Buffalo News archives

Leaving Buffalo 25 years later, she was Buffalo’s pre-eminent and “most watchable” news anchor.

Often described as “elegant” in the pages of The News by reporters and critics, readers also voted Carol as the “Sexiest Woman in Western New York” several years running in the late ’90s.

With Kevin O’Connell, 1990. (Buffalo News archives)

Carol was there as the world and the world of TV news became increasingly less misogynistic. At stodgy, stuffy old Channel 4, where until recently the TV news anchors hadn’t changed much since the ’50s, Carol was the first woman to anchor the news regularly on weeknights. It was news — glimmer of hope for humanity variety — when she signed a contract that would allow her to anchor the news into her 40s.

“There was a time when I thought I wouldn’t have a job in my mid-30s,” she told News Critic Alan Pergament in 1987. “When I started in broadcasting in 1973 … women weren’t allowed to age on television.”

Another glass ceiling was broken when she signed a contract that would send her into our homes at 6 and 11 past her 50th birthday.

“Isn’t it wonderful?” she reflected in 1998. “When I heard that women in their mid- to late 40s were considered very valuable, it did my heart very good. I’m told it’s because baby boomers are watching other baby boomers.”

Buffalo Mayoral debate, 1985. (Buffalo News archives)

Through the 23 years she worked at WIVB-TV, Carol Jasen (who is noe known as Carol Crissey-Nigrelli) anchored at various times the noon, 6 and 11 p.m. newscasts with a long list of co-anchors. Her first assignment was co-anchoring with John Beard in 1980, then Bob Koop in 1981, Kevin O’Connell in 1990, Don Postles in 1993, and occasional stints with Rick Pfeiffer, Rich Newberg and Kathy Polanko, among others.
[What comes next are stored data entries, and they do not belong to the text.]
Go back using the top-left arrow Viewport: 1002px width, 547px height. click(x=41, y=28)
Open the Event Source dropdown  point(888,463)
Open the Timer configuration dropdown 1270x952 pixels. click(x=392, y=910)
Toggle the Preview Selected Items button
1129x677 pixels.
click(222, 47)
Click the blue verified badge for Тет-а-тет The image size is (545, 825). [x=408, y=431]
On set with Bob Koop, 1986. (Buffalo News archives)

Through most of those years, Carol and her co-anchor were No. 2 in the ratings, as the less theatrical alternative to Irv, Rick and Tom on Channel 7. After one late ’80s ratings jump closed the gap with Eyewitness News, News Critic Anthony Violanti prophesied, “Move over Uncle Irv. Here comes Aunt Carol.” After Irv Weinstein’s retirement in 1998, Carol and Channel 4 took over the No. 1 spot until she retired and beyond.

With Jasen becoming Buffalo’s most popular and longest-tenured news anchor with Weinstein gone, in Irv’s book– handing the hairspray-can-baton over to Carol seemed to be as good a choice as any.

“Carol is not only one of the best anchors, she’s also got class,” Weinstein said upon Carol’s induction to the Buffalo Broadcasting Hall of Fame. “We were competitors, but we were enemies who thoroughly respected each other.”

Buffalo News archives

Carol retired from TV news in 2002 and married former Channel 4 reporter Craig Nigrelli, who is now a news anchor in Omaha. Looking at television news today, she’s glad she played her part when she did.

“If I was a success at Ch. 4,” she told News critic Jeff Simon in 2011, “it was because I was surrounded by professionals. The anchors, producers, reporters and photographers all had years of experience. In the age before the Internet, every newsroom had walking, talking encyclopedias who could tell you the history of the city, the history of an issue, the movers and shakers in town — and they were willing to teach anyone who was new.”